I have recently had to make some presentations, including a keynote speech at a conference. No doubt I will have to make more soon., and sometimes I find myself with a bit of “writer’s block” for new ideas. So I want to use this blog entry as an open call for any brainstorms you readers have for things to try. To give you an idea of what I have in mind, here are the types of things I’ve done at presentations in the past:

 “Questions and answers”:  For this part of the presentation, the floor is opened up to questions and answers from the audience. It’s sort of like the old “Carol Burnett” show, for those of you old enough to remember Carol Burnett.  But my version is a little bit different.  I have planted in the audience people I already know, and they have pre-written questions.  For example, one time I had a student placed in the audience with a planted question that was technically complex.  Much to the amazement of the audience, I then proceeded to answer this difficult question, and by wild coincidence I even had a slide in my powerpoint which illustrated the answer.  For questions and answers, I’ve also had my boss ask a question about why the work wasn’t done, and my wife ask about when the dishes were getting cleaned.

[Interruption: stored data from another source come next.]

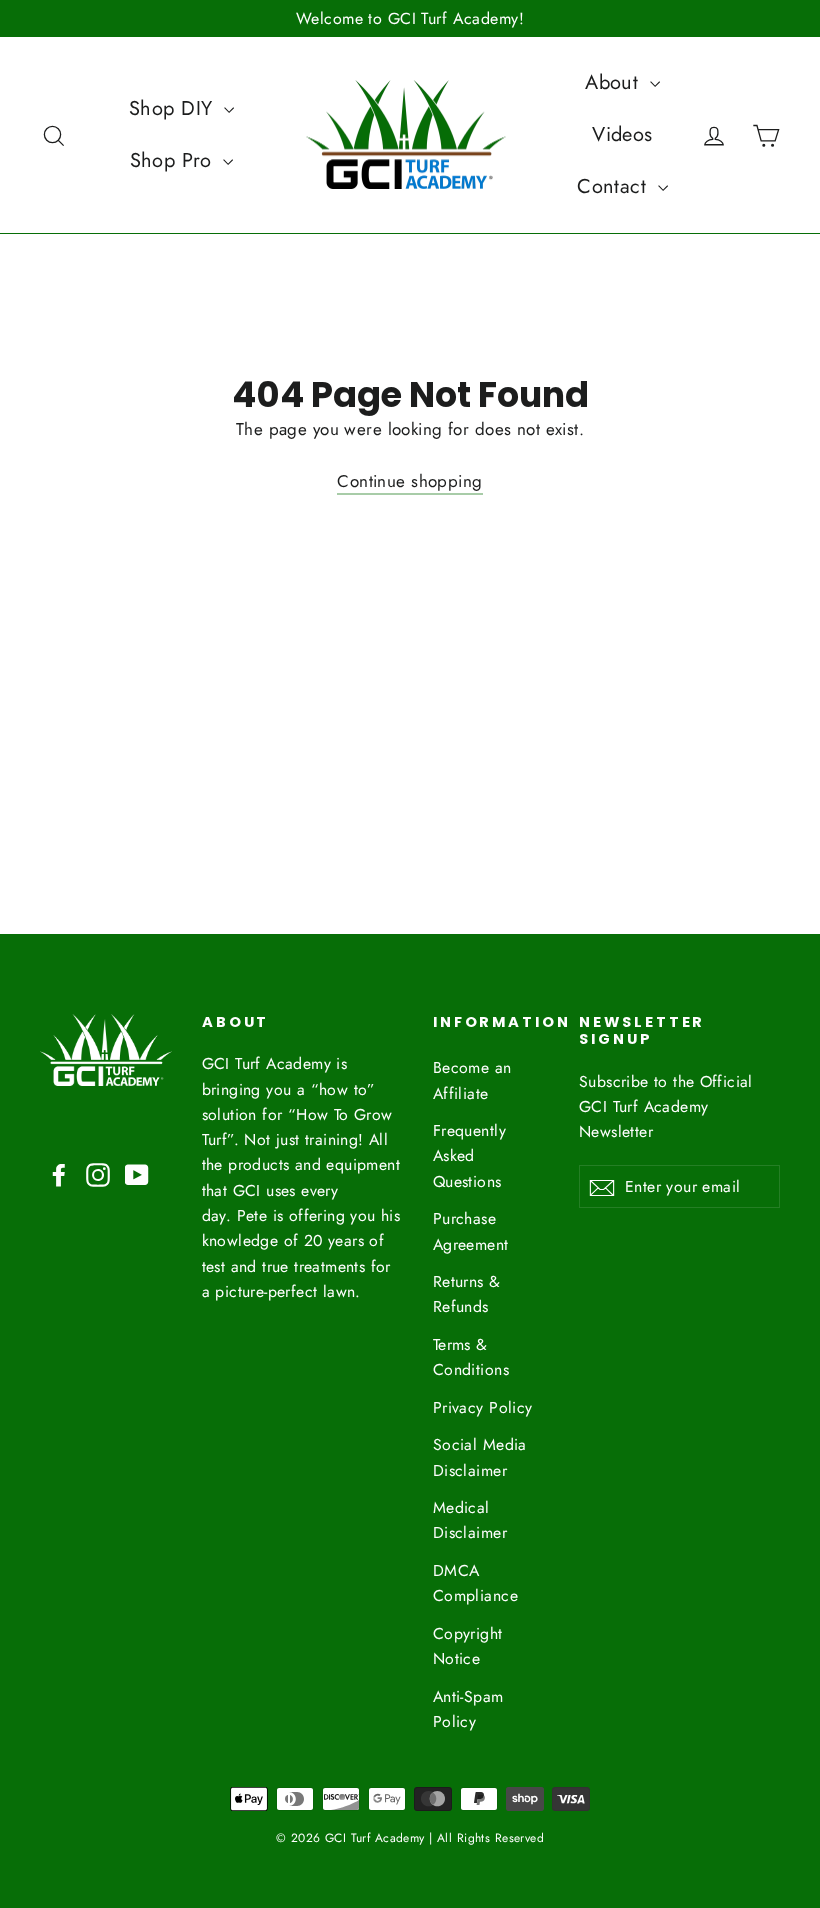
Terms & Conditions (471, 1357)
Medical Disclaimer (470, 1520)
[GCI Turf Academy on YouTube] (137, 1173)
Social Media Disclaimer (480, 1457)
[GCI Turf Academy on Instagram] (98, 1173)
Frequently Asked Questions (469, 1156)
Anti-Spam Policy (468, 1709)
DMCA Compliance (475, 1583)
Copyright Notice (468, 1646)
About (615, 82)
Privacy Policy (483, 1407)
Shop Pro (174, 160)
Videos (622, 134)
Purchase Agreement (471, 1231)
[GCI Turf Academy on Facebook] (59, 1173)
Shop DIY (174, 108)
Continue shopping (409, 481)
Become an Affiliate (472, 1080)
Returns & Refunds (467, 1294)
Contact (614, 186)
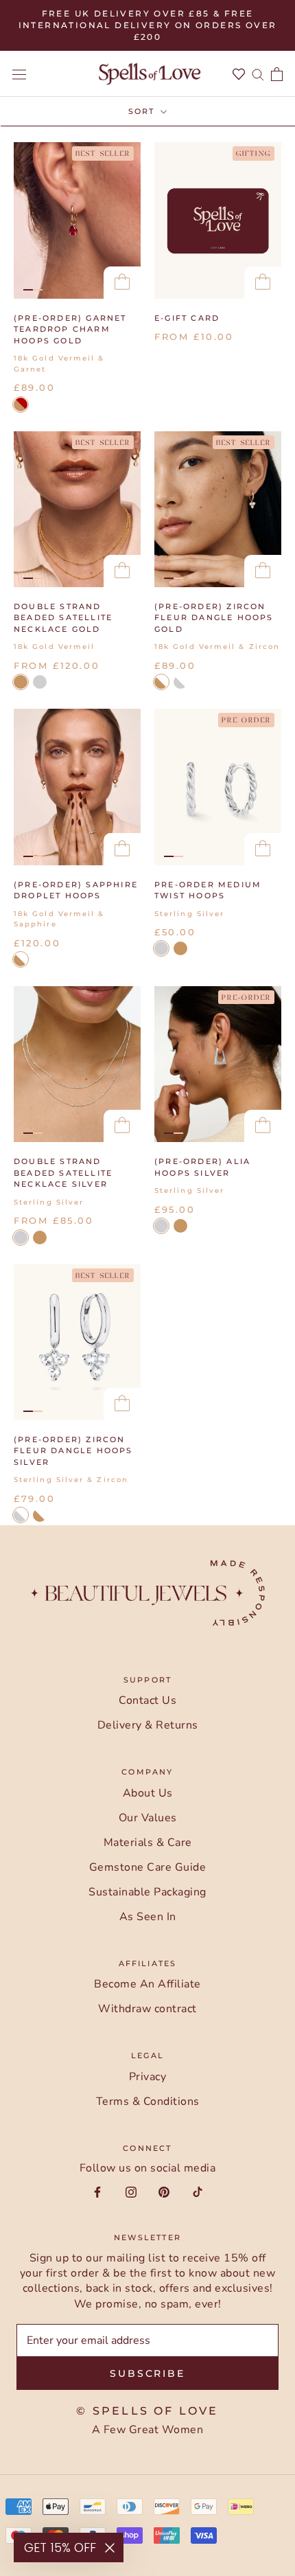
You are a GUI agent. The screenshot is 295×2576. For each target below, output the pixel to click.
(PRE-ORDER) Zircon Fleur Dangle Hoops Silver (73, 1451)
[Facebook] (97, 2191)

State-specific insults”:  I was honored to present the keynote speech at a conference luncheon in Rhode Island, at one of the spectacular Newport mansions.  So of course I trotted out my best Rhode Island jokes, you know, things like:  you’re driving on I-95 and five minutes later you’re in Connecticut.  Well, it was funnier the way I told it.  In addition to Rhode Island, New Hampshire and especially Maine are good for this approach.

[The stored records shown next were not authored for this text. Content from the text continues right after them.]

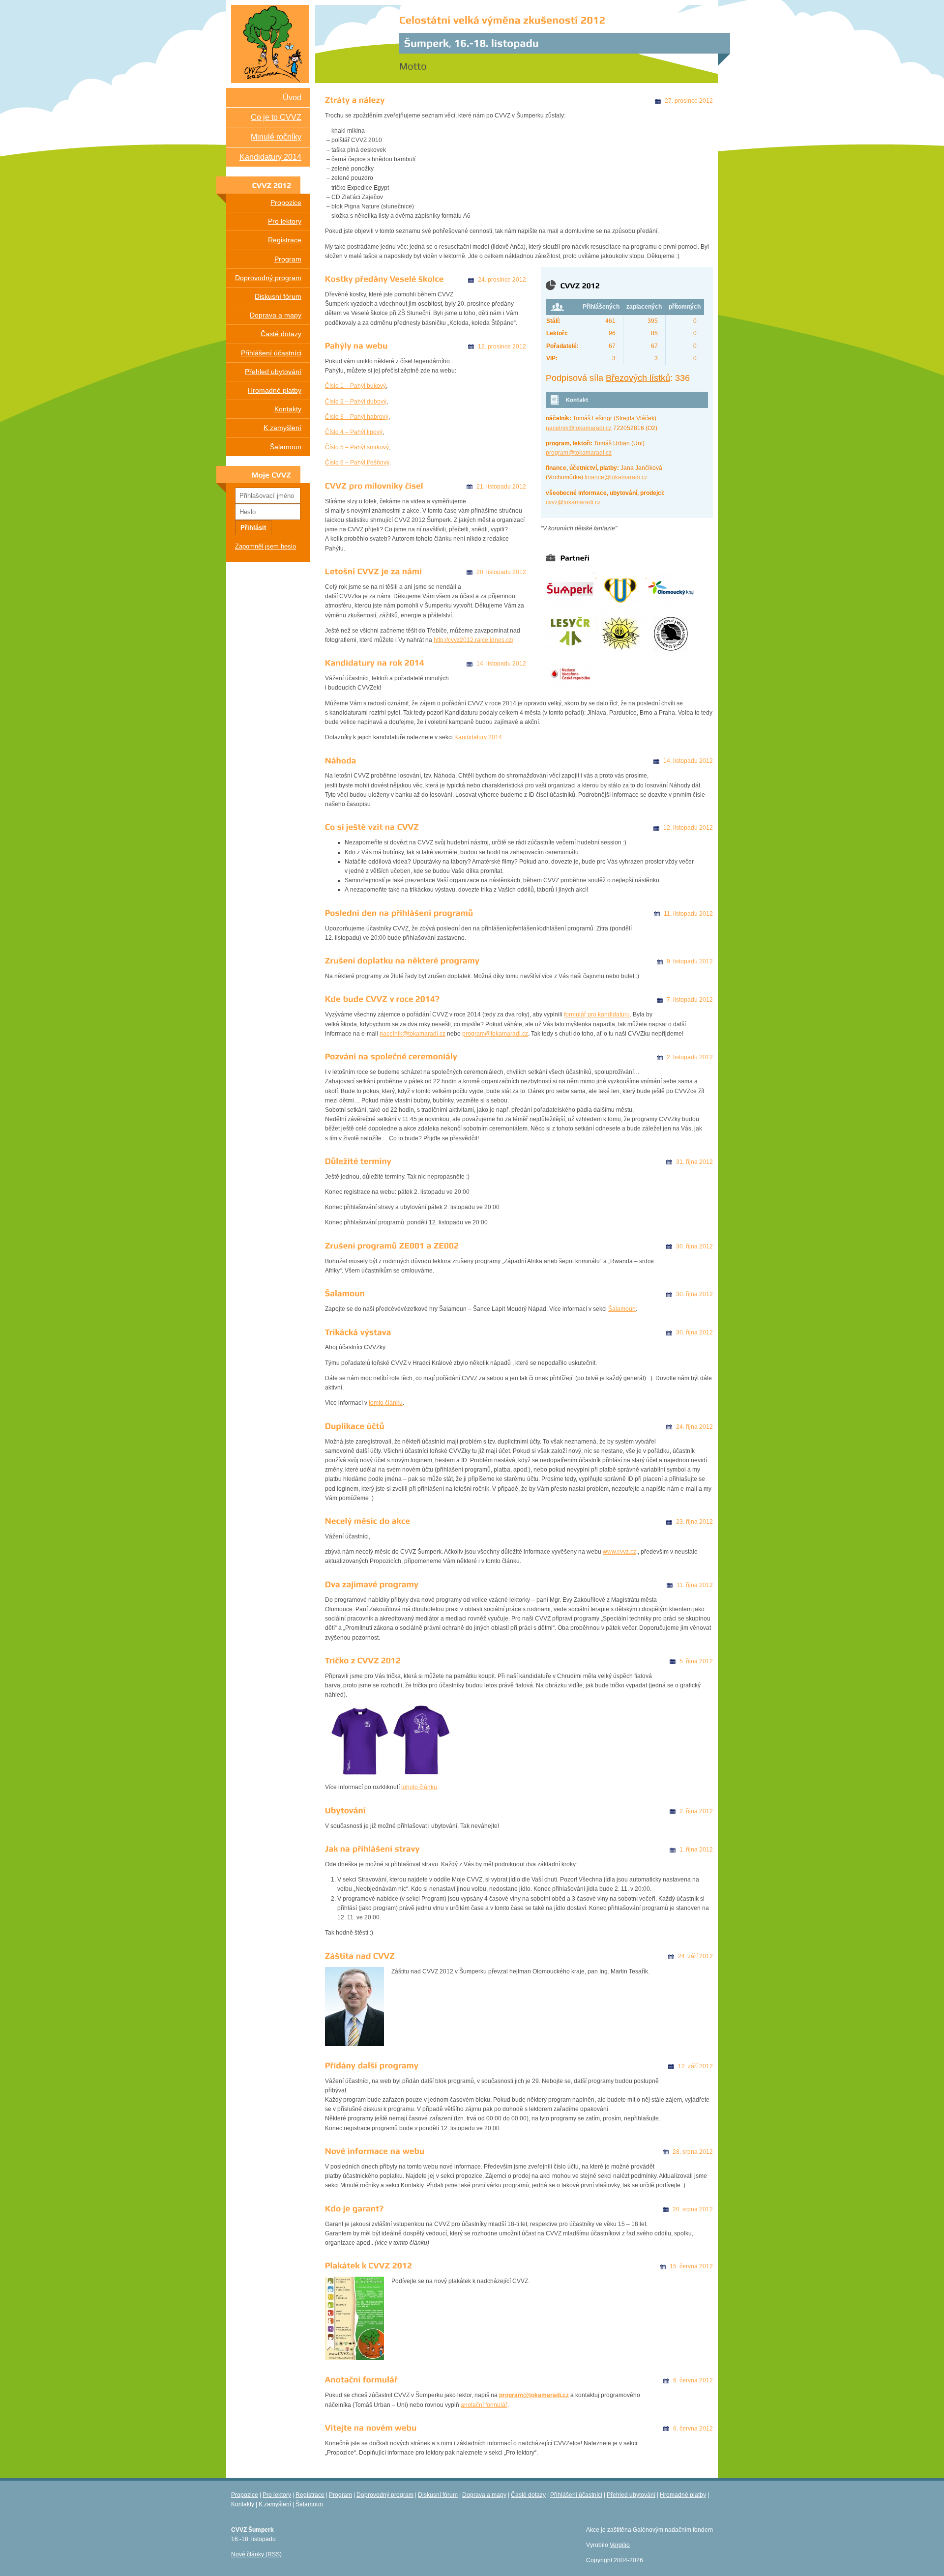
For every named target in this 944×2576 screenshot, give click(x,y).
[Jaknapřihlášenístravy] (372, 1848)
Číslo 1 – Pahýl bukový (355, 385)
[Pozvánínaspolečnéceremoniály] (391, 1056)
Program (287, 259)
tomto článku (386, 1402)
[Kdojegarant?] (354, 2207)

 “Where are they now?”:  This was really for a class I taught, but maybe I can adapt it for a conference presentation as well.  At the end of the course, I prepared a special powerpoint.  I downloaded pictures and quotes from the students’ Facebook sites, and gave a talk about how the students ended up in the future (like at the ending of “Animal House”, where John Belushi ends up as a senator)

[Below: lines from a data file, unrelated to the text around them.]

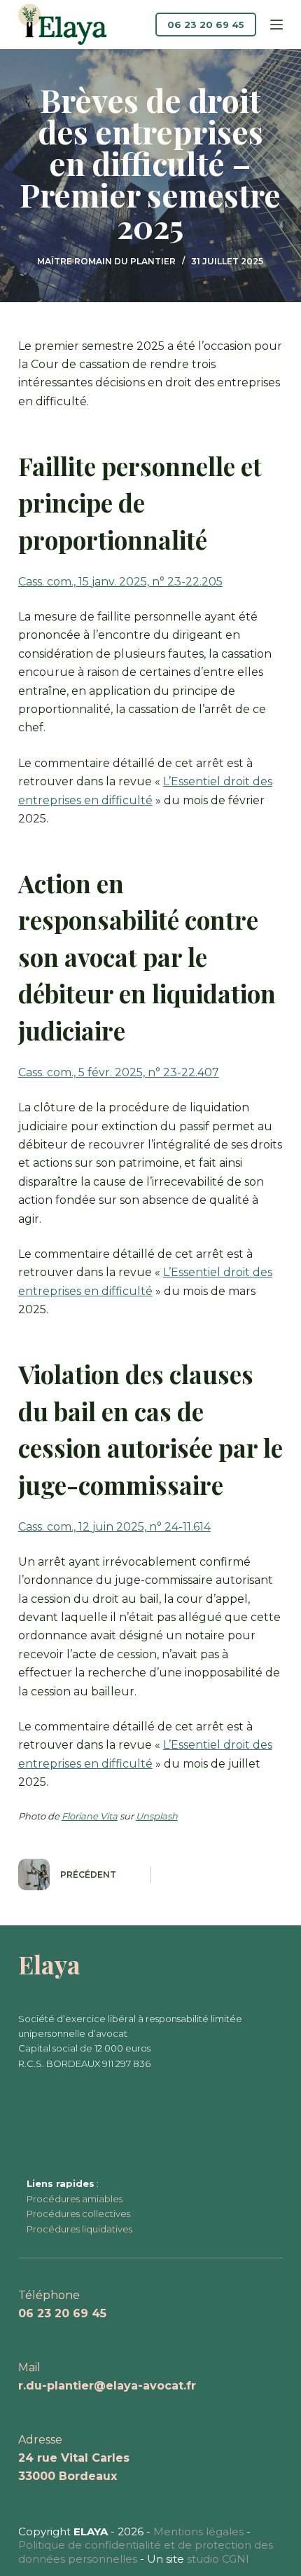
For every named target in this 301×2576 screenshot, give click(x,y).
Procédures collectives (78, 2213)
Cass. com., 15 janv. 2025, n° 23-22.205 (120, 581)
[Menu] (276, 24)
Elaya (49, 1964)
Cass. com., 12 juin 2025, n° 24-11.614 (114, 1526)
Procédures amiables (74, 2198)
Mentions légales (198, 2531)
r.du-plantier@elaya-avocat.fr (107, 2385)
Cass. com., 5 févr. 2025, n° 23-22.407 (118, 1072)
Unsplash (157, 1816)
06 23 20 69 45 (205, 24)
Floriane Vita (90, 1816)
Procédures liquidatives (79, 2229)
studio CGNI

 “Audience participation”:  I stop the talk, and invite a member of the audience to participate (thus, “audience participation”).  I ask who wants to participate, and then call up a volunteer who is farthest in the room from the podium.  The eager volunteer struggles to cross the room, banging into tables and other audience members.  Finally, breathless and full of nervous anticipation, he makes it to the podium, and then I announce, “Thank you.  You can sit down now.  That concludes ‘Audience participation’.

So, readers, if you have any good ideas for things you’ve done, thought about, or would like to see at a presentation, please share.